Many aspiring yoga instructors are opting for teacher trainings that specialize in yoga therapy as more Americans are having yoga ‘prescribed’ to their health regimen as a natural therapy for pain management and physical ailments. We also know that it’s not uncommon for mental health workers and counselors to suggest yoga to their patients.

“It was interesting how many people turn to complementary medicine for management of pain,” says Dr. Josephine Briggs, director of the National Center for Complementary and Integrative Health at NIH. “And [to see] the growing interest by Americans in the mind-and-body approach.” Briggs also points out that yoga and other therapies aren’t so much an alternative to Western approaches to health, but a complementary practice.

While many yoga teachers lead classes for students of all ability levels (beginner to advanced), yoga therapists are tailoring instruction even more so to meet a wide range of physical and mental health needs. One of the key elements of yoga therapy is accessibility, which offers practitioners opportunities to do yoga whether they’re healing from a spinal injury, recovering from substance addiction or suffering from a chronic or life threatening illness.

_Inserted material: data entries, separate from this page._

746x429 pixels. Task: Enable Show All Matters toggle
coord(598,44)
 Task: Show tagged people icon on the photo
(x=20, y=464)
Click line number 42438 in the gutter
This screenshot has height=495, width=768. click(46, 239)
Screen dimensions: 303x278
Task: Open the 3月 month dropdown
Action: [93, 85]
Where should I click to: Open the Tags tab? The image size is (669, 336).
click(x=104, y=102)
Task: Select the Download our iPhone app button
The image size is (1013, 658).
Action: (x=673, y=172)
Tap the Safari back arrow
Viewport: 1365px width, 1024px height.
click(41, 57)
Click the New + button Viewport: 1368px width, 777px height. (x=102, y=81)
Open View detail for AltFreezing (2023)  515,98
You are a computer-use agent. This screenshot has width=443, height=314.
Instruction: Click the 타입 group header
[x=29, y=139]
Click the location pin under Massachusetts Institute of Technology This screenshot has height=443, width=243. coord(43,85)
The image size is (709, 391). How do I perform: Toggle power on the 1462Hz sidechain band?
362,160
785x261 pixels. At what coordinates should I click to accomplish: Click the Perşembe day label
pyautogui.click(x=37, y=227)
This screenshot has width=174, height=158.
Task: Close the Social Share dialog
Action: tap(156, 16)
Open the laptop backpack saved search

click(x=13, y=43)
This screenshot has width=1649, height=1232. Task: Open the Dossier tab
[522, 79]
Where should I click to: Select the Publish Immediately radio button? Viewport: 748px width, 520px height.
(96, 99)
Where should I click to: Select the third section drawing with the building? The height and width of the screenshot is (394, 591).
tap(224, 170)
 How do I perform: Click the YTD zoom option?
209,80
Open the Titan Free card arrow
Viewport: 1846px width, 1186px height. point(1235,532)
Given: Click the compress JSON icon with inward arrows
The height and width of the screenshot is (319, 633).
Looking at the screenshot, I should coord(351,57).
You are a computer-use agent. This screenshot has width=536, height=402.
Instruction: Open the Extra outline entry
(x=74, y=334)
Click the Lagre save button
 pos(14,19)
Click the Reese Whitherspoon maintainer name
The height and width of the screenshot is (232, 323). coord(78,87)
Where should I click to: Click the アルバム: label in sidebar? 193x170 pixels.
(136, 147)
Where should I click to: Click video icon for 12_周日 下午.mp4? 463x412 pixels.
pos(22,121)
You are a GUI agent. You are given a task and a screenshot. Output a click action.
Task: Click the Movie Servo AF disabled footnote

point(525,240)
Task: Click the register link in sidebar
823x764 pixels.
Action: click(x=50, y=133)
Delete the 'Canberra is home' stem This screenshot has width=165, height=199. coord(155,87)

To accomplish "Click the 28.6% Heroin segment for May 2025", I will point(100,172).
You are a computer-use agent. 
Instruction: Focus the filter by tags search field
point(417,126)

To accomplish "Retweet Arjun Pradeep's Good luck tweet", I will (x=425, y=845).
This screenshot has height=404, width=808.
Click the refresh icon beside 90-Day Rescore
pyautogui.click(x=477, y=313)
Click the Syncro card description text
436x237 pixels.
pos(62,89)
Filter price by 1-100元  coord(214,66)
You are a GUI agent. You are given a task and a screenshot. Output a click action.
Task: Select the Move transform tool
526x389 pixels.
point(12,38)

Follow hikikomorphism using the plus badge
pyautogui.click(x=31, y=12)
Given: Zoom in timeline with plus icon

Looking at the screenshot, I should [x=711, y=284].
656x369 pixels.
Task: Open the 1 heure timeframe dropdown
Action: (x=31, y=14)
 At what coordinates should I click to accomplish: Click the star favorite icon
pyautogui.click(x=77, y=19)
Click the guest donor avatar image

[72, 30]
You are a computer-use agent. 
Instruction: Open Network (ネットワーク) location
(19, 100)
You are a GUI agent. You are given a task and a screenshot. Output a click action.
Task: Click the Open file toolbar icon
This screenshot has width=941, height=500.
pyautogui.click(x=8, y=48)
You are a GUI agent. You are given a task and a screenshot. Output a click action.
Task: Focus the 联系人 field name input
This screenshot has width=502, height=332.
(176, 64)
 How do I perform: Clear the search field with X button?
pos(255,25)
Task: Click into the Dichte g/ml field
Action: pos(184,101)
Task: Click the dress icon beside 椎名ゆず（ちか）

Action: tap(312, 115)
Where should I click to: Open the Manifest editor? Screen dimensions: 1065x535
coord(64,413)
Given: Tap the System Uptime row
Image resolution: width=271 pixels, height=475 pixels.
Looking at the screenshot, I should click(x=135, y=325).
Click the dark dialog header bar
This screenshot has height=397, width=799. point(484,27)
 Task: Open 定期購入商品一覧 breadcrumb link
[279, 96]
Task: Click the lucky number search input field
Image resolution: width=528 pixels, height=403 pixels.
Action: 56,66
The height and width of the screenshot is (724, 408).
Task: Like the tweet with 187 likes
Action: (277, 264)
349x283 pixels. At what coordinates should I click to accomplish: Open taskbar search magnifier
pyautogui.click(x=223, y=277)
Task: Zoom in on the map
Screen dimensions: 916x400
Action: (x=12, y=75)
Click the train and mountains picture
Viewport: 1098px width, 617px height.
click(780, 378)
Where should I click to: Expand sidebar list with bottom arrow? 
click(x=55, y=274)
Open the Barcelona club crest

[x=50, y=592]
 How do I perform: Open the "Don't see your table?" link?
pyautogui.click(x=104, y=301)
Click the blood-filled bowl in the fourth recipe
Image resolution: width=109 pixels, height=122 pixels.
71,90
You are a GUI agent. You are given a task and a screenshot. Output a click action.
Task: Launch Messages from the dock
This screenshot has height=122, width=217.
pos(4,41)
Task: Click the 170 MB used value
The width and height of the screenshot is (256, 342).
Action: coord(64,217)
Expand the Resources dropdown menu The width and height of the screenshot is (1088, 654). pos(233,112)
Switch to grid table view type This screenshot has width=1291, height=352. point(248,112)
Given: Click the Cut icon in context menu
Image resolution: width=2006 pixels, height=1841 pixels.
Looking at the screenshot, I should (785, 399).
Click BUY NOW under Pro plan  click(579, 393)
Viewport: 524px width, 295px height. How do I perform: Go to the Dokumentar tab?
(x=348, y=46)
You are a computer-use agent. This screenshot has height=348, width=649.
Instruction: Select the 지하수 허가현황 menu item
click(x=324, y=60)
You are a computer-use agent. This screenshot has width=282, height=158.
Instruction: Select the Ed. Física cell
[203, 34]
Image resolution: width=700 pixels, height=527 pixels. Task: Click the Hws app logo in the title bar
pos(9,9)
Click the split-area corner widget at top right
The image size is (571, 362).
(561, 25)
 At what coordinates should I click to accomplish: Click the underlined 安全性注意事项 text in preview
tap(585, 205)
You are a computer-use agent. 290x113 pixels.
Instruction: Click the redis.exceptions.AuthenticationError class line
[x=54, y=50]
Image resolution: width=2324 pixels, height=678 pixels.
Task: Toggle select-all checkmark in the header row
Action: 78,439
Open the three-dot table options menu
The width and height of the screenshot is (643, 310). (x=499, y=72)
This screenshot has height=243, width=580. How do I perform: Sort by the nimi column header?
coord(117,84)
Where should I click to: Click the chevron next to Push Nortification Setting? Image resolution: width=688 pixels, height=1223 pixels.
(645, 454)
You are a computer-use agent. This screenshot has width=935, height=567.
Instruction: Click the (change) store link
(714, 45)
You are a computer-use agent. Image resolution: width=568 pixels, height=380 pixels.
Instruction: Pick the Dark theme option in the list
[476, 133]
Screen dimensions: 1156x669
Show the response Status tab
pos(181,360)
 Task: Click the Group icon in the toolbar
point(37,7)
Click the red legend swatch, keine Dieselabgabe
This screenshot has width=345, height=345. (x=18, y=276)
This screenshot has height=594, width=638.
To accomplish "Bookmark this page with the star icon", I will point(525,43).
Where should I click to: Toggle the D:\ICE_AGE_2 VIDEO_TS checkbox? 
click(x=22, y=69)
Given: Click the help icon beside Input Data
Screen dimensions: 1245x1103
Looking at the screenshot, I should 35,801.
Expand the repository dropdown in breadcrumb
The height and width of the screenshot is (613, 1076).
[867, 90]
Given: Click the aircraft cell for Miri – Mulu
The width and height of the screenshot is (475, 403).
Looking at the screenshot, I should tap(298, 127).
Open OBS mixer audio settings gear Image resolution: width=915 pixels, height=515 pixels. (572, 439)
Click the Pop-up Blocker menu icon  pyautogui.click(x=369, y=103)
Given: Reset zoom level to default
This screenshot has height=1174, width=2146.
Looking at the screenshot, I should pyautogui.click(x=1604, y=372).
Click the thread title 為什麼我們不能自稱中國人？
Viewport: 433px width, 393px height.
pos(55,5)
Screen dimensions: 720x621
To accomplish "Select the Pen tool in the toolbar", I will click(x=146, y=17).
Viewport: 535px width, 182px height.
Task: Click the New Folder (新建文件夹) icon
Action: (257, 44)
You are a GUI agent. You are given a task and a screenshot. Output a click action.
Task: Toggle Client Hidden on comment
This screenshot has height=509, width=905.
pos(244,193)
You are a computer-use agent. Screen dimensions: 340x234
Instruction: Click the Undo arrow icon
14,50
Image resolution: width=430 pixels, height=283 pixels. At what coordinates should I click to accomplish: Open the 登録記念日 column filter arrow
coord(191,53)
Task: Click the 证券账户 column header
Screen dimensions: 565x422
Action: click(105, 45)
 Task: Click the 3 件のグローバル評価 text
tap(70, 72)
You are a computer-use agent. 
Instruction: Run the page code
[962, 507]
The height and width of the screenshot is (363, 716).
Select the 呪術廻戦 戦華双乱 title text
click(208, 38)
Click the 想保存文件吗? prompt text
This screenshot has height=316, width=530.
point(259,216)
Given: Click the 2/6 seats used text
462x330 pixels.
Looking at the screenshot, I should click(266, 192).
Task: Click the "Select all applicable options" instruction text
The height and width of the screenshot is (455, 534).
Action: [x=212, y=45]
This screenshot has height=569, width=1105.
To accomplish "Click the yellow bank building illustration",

The increase in people seeking and training in yoga therapy certainly signals a push for the benefits of yoga-as-therapy to be explored more scientifically. As yoga therapist Cora Wen  stated in a recent interview with Yoga Basics, “There seems to be some confusion about yoga therapy. We understand that sports therapy is for the athlete and dance therapy is for dancer; physical therapy is for the dancer, the athlete and the general population, but yoga therapy is not just for yoga practitioners. Yoga therapy is the therapeutic application of yoga science and art that can be used in sports, dance, physical and occupational therapy and rehabilitation. Yoga therapy is really more of a complementary and alternative medicine. It’s for all people.”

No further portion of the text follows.